Certainly this procedure is complicated—and you might want to do a dry run before you try beating a 5 o'clock deadline—but the capability of transfering a computer file cross-country in seconds can be crucial to a business. The fact that it can be done with free software and a casual $10/month E-mail connection is astounding. Play around and learn to do this. In the future, printers may commonly accept submissions by E-mail or by direct transfer over telephone lines. Imagine not having to figure out how to keep your camera-ready copy dry on a rainy day or having to rush across town minutes before your deadline!

STEP 4. Image enhancing and/or color separation

One of the great advantages of having a graphic in a computer file is that you can use free software (or shareware) to play around with the image. Cropping, rotating, streching, zooming, and so on are all common. In addition, you can convert color to black and white or greyscale, enhance the image, make halftones or color separations, and even play with the spatial frequency spectrum if you want. (Color separations are the four images needed by printers—separate ones for Cyan, Yellow, Magenta, and Black ink).

STEP 5. Importing or embedding in a word processing or desktop publishing program

Once you are happy with the picture you import it as a graphic into your DTP or word processing program. If your program reads the format the picture is in, this is easy. If not, you will need to get free software that converts from the format you have to the one you need. This process is very experimental. I've found that I have better results converting from an obscure format to a standard and common format like GIF or TIFF before converting to a proprietary target format. This is even true if the software says it reads the obscure format directly.

STEP 6. Printing on a laser printer or other equipment

If a graphic is not solely intended for display on a (color) monitor, like a slide presentation, it must be printed out. And there it is. Your picture in print.

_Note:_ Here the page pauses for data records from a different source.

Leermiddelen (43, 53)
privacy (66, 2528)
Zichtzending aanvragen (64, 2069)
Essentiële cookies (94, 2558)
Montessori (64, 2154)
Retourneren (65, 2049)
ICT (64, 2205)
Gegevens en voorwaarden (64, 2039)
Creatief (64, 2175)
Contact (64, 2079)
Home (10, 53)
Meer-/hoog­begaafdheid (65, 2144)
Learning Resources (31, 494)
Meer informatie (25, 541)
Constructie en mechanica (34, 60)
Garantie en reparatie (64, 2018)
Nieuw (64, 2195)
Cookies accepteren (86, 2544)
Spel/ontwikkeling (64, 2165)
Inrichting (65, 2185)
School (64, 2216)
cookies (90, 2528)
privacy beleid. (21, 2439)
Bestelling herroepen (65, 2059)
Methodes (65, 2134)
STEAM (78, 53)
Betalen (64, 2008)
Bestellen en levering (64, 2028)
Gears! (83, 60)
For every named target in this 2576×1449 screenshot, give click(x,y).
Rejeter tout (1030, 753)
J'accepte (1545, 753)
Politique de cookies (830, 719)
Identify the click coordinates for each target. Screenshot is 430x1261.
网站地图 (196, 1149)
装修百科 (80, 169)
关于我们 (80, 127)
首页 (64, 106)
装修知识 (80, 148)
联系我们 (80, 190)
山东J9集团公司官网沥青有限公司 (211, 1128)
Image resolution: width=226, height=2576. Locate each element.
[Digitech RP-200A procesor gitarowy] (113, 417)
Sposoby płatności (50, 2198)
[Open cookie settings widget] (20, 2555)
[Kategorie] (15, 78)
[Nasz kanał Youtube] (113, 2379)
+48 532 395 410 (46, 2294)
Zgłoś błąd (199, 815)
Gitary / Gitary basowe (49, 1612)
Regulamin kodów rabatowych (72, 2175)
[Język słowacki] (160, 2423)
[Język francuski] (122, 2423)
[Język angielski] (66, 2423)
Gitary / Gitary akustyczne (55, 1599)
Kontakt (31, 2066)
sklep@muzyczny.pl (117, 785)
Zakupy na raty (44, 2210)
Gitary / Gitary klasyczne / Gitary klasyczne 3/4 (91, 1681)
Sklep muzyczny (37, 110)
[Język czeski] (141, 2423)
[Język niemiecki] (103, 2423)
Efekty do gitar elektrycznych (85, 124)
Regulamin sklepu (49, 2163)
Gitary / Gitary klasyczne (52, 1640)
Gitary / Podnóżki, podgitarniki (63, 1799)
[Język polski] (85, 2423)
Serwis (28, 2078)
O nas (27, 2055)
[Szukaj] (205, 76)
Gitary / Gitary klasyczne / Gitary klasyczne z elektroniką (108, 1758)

<Chapter 8> What to Do When You Only Have E-mail

The very first thing to do is to get information on getting a better Internet connection! But barring that, there are many reasons that you might need to know workarounds that only require E-mail: you might be stuck somewhere (like work) where there is no Internet access, or you could be borrowing access from a friend. Since Internetworking is about communicating with others, in many ways this is the most important chapter in this course.